Il luogo dove si doveva fare il progetto è una residenza per anziani

Quando sono venuta a … per il progetto “La bellezza nelle relazioni”  è avvenuto un episodio che continuo a ricordare con grande intensità.
Parlavamo tranquilli in una stanza che sembrava fatta per il raccoglimento ed il dialogo: dialogo che non ha bisogno di alzare la voce per crescere, che anzi si nutre di raccoglimento e della pace circostante.
Ad un certo punto una voce alta è entrata tra noi. Prepotente. Era una voce di donna, una voce “anziana”, che però arrivava con straordinaria vitalità.
All’inizio ho provato una sensazione quasi di disturbo: quella voce interrompeva il flusso dei nostri discorsi e mi distraeva.
Poi mi sono lasciata distrarre. Invece che sforzarmi di chiudere le mie orecchie (e bloccare così la mia capacità di sentire), ho ascoltato…ed è arrivata la percezione di una straordinaria libertà e vitalità che si esprimeva in quel canto! Ho cercato di ascoltare meglio: era una melodia che non conoscevo e la voce era intonata.
Finito il nostro incontro ti ho chiesto di presentarmi la “cantante” ed abbiamo scambiato alcune parole. Poche e non lineari – come spesso sono le parole dei vecchi che danno per scontato che tu conosca l’orizzonte della loro storia – capaci però di aprire scorci su una realtà inimmaginabile oggi: sulla vita di una venditrice ambulante che in Lucania vendeva l’acqua, sui canti in coro mentre si andava in pellegrinaggio al santuario…e anche sulle strade che una volta non c’erano e oggi ci sono.

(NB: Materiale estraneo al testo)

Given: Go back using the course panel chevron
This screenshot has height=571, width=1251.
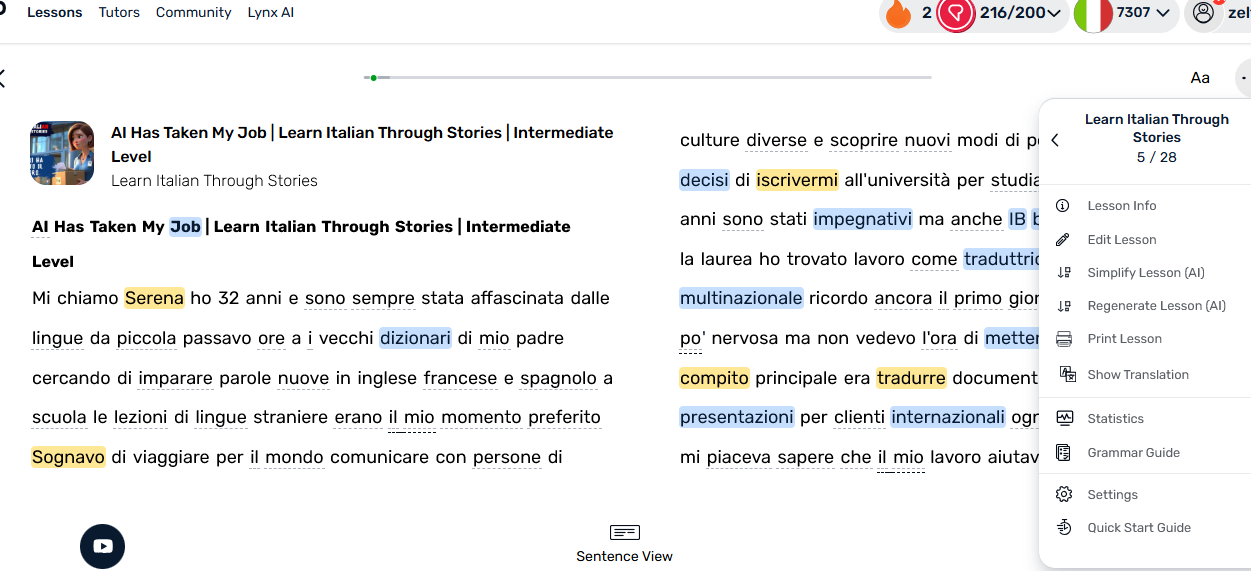Looking at the screenshot, I should click(1055, 141).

Ho cercato di partire da questo incontro e dalla sua intrinseca bellezza per riflettere su come potremmo testimoniare la bellezza per farla sentire ad altri.
La bellezza infatti ha caratteristiche riconoscibili attraverso la percezione: si vede, si tocca, si ascolta e per testimoniarla in maniera adeguata occorre una forma bella…e allora se già è difficile cogliere la bellezza nelle relazioni che è fatta di una materia molto sottile (sguardi, sorrisi, gesti, parole..) ancora più impegnativo diventa testimoniarla adeguatamente.

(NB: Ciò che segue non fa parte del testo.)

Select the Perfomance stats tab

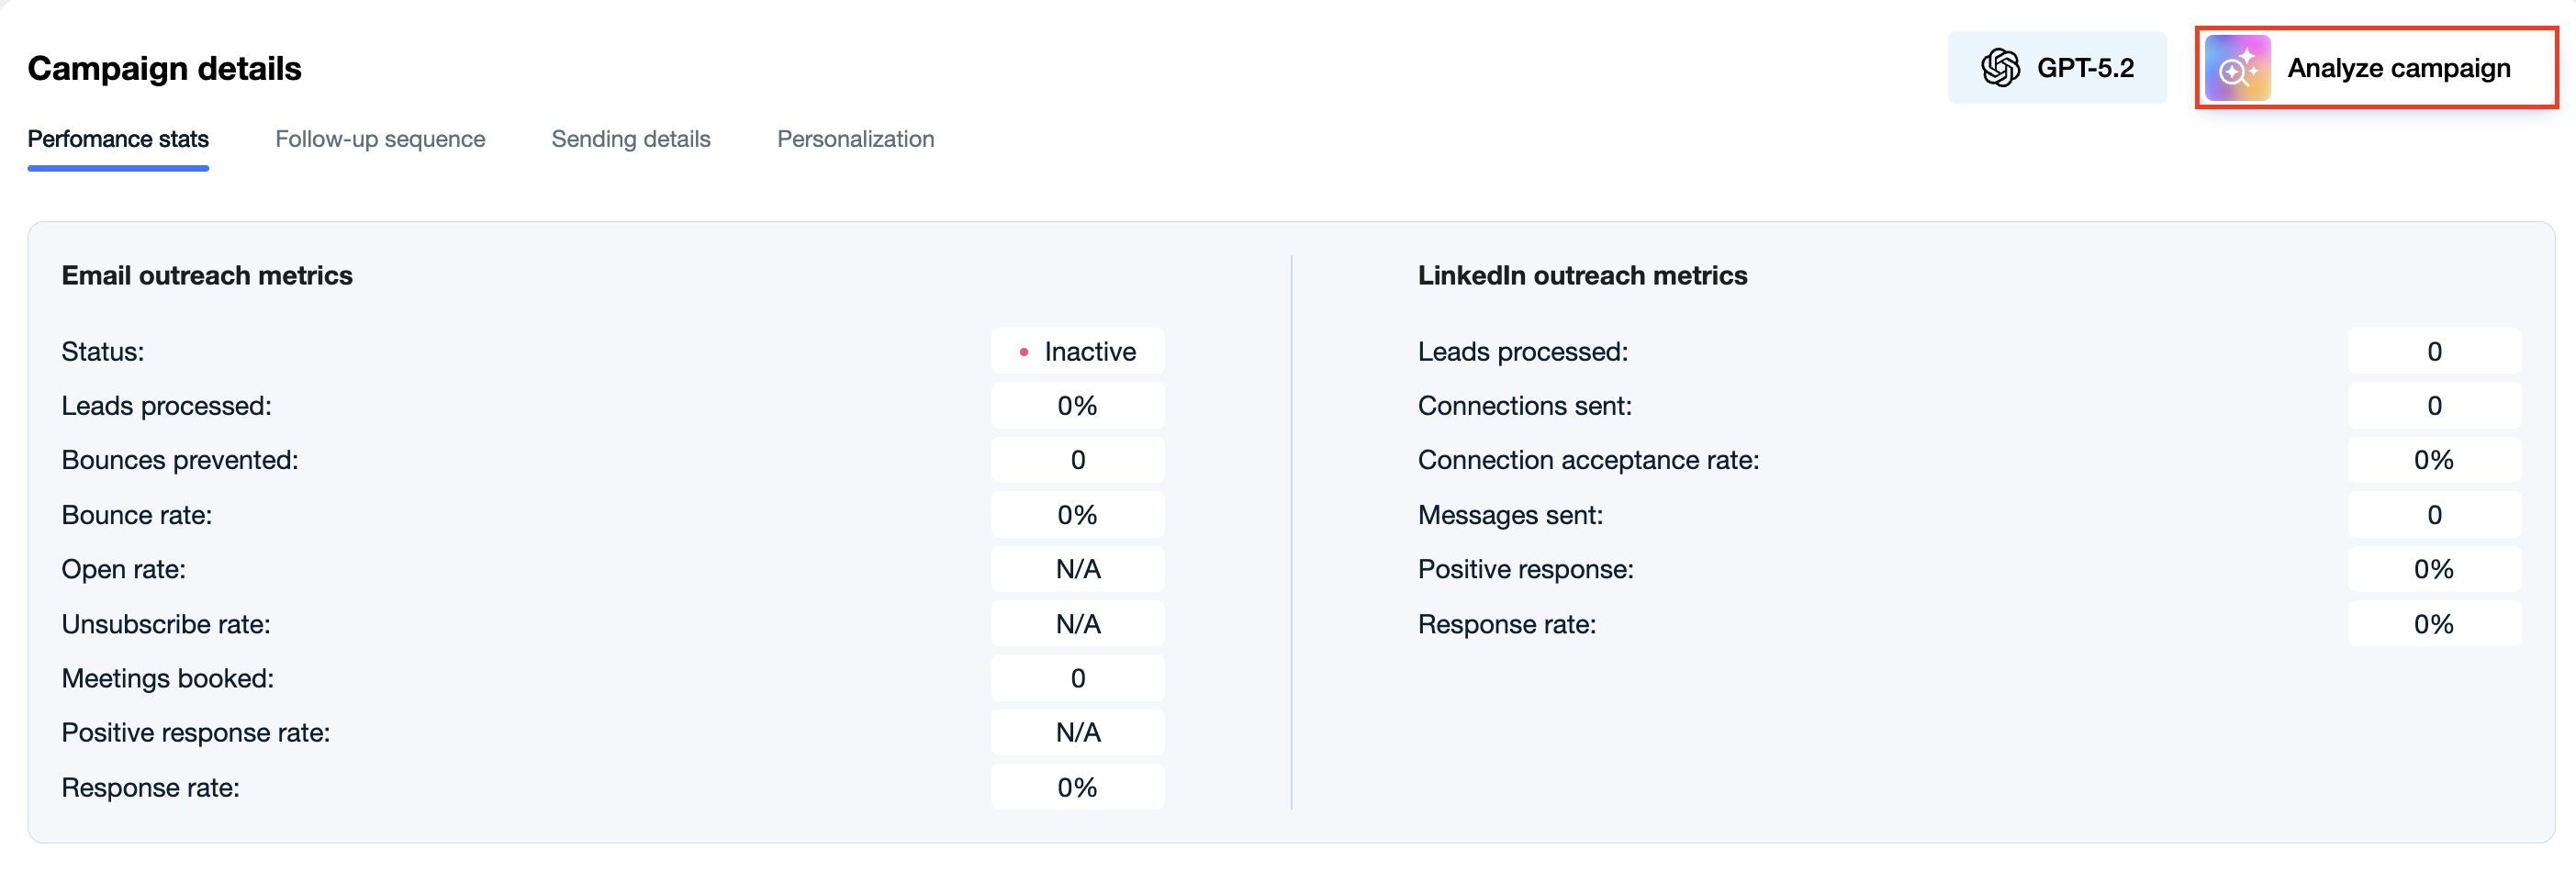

Ipotizzo un percorso a tappe

1.Riconoscere la bellezza
Acquisire la chiave dell’attenzione
Osservare
“L’ho vista!”: riconoscerla nei suoi tratti distintivi e tangibili

2. Custodire la bellezza
Essere consapevoli della bellezza che abbiamo
Saperla descrivere
Individuare e promuovere iniziative ed azioni per salvaguardarla ed accrescerla

3.Testimoniare la bellezza
Interrogarsi sulle risonanze tra mondo esterno/mondo interiore
Arrivare ad esprimere un giudizio su “La bellezza delle relazioni” nella nostra realtà valutandone gli aspetti che appaiono più pregevoli e quelli invece che piacciono meno e che potrebbero essere migliorati
Produrre artefatti o eventi capaci di testimoniare pubblicamente il percorso fatto e che restano come patrimonio di arricchimento del bello circostante e delle esperienze vissute e socializzate.